Im Einkauf liegt der Gewinn
Während sich klassische Versorgungstitel unterdurchschnittlich entwickeln, sind die Papiere von einigen Anbietern, die ausschließlich auf erneuerbare Energien setzen, nahezu durch die Decke geschossen. Beispielsweise befindet sich der Anteilschein der in Florida ansässigen Firma NextEra Energy seit Anfang 2009 in einem Dauerhaussemodus. Allerdings wird diese bei vielen Privatanlegern überaus populäre Trendaktie mittlerweile mit einem geschätzten 2022er-KGV von 31 und einem zu erwartenden 2023er-KGV von 29 gehandelt, sodass angesichts dieser hohen Bewertung das Chance-Risiko-Verhältnis nicht mehr attraktiv ist.
Anleger müssen deshalb einkalkulieren, dass solche Titel bei einer Marktkorrektur überdurchschnittlich stark in Mitleidenschaft geraten, da auch in dieser Sparte die Bäume keinesfalls in den Himmel wachsen. Vielmehr sollte der Wettbewerbsdruck für die meisten aufstrebenden Anbieter massiv zunehmen, da die traditionellen Versorger auch in den USA immer stärker in den Markt mit regenerativem Strom einsteigen.
Im Gegensatz dazu werden die Aktien von vielen klassischen Firmen, die keinem Hype wie die NextEraEnergy-Aktie unterlagen, derzeit nicht nur mit niedrigen KGVs gehandelt. Vielmehr winken diese Papiere mit attraktiven Dividendenrenditen, die für konservative Anleger im anhaltenden Niedrigzinsumfeld überaus attraktiv sind.

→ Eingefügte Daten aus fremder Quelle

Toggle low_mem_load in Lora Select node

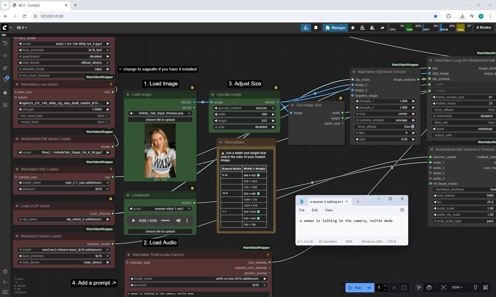click(107, 116)
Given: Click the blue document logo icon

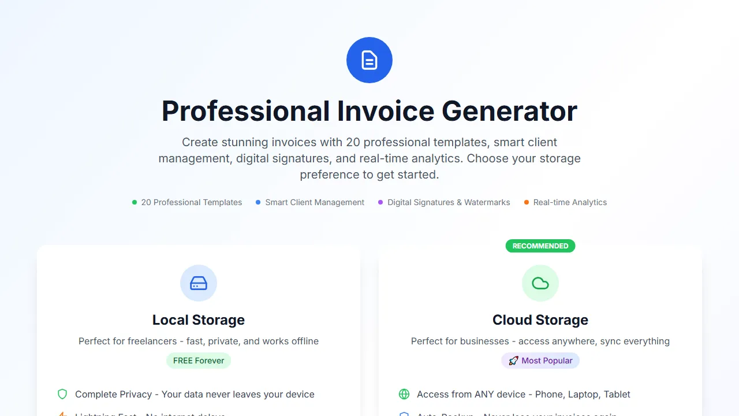Looking at the screenshot, I should (x=369, y=60).
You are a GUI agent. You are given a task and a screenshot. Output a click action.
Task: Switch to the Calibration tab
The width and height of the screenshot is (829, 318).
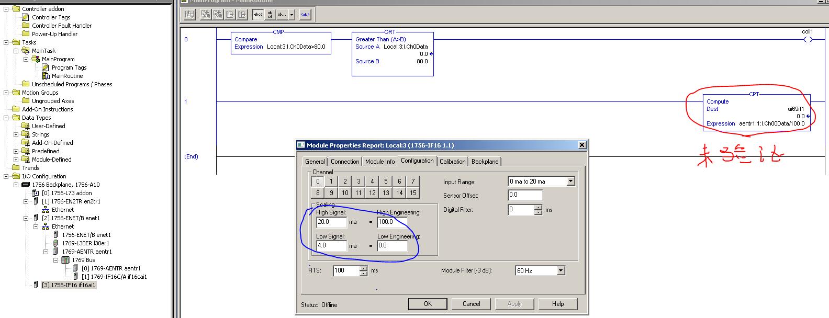[x=453, y=162]
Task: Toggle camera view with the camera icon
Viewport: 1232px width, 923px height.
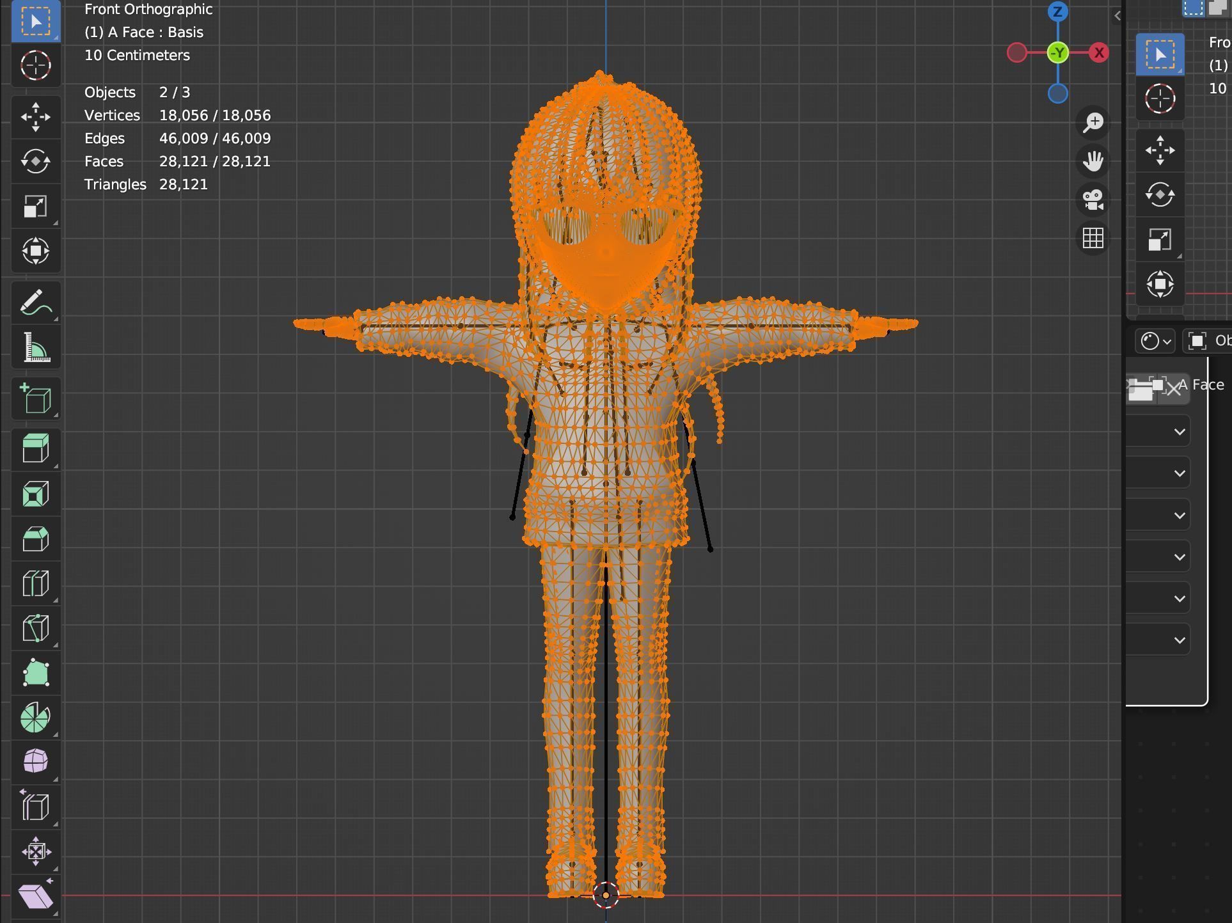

Zugegebenermaßen sind beispielsweise bei Papieren wie E.ON oder dem französischen Unternehmen ENGIE kurzfristige Traumrenditen über Kursgewinne kaum zu erzielen. Dafür investieren Anleger in solide Geschäftsmodelle, die derzeit lediglich mit einem geschätzten 2022er-KGV von 13 bzw. knapp 11 bewertet werden und aufgrund des aktuell niedrigen Aktienkurses solide Wertsteigerungen und Ausschüttungen erwarten lassen.
Fazit
Bereits in der ersten Dekade der 2000er-Jahre mussten Anleger schmerzhaft erfahren, dass es keinesfalls sinnvoll ist, blind in Versorgeraktien zu investieren. Letztendlich entpuppten sich die Aktien von damaligen Erneuerbare-Energie-Stars wie SolarWorld und Q-Cells bekanntlich als Kapitalvernichter. Gleiches galt in der zweiten Dekade nach regulatorischen Eingriffen für etablierte Versorgeraktien. Doch einige klassische Titel bieten derzeit ein günstiges Einstiegsniveau, das angesichts der langfristigen Wachstumschancen insbesondere für geduldige Schnäppchenjäger attraktiv ist.